Task to complete> Find the word "will" in the listing below. Copy every line that has it.

[[ Records for this exercise, beginning ]]

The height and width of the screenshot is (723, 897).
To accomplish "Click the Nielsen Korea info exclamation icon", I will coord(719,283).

[[ Records for this exercise, end ]]
[[ Records for this exercise, beginning ]]

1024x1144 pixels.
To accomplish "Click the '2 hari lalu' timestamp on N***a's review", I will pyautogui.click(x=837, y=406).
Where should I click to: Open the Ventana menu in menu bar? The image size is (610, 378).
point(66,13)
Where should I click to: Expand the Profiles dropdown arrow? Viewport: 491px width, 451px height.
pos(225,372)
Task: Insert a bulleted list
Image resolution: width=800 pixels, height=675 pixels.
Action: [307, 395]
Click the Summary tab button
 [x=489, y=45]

[[ Records for this exercise, end ]]
[[ Records for this exercise, beginning ]]

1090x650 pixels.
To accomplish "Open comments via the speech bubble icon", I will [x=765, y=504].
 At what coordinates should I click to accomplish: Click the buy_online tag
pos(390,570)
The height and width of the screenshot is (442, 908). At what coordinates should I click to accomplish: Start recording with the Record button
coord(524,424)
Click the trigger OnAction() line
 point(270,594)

[[ Records for this exercise, end ]]

Written solution>
To accomplish "Click the Nielsen Korea info exclamation icon", I will coord(719,283).
To accomplish "Click the '2 hari lalu' timestamp on N***a's review", I will pyautogui.click(x=837, y=406).
To accomplish "Open comments via the speech bubble icon", I will [x=765, y=504].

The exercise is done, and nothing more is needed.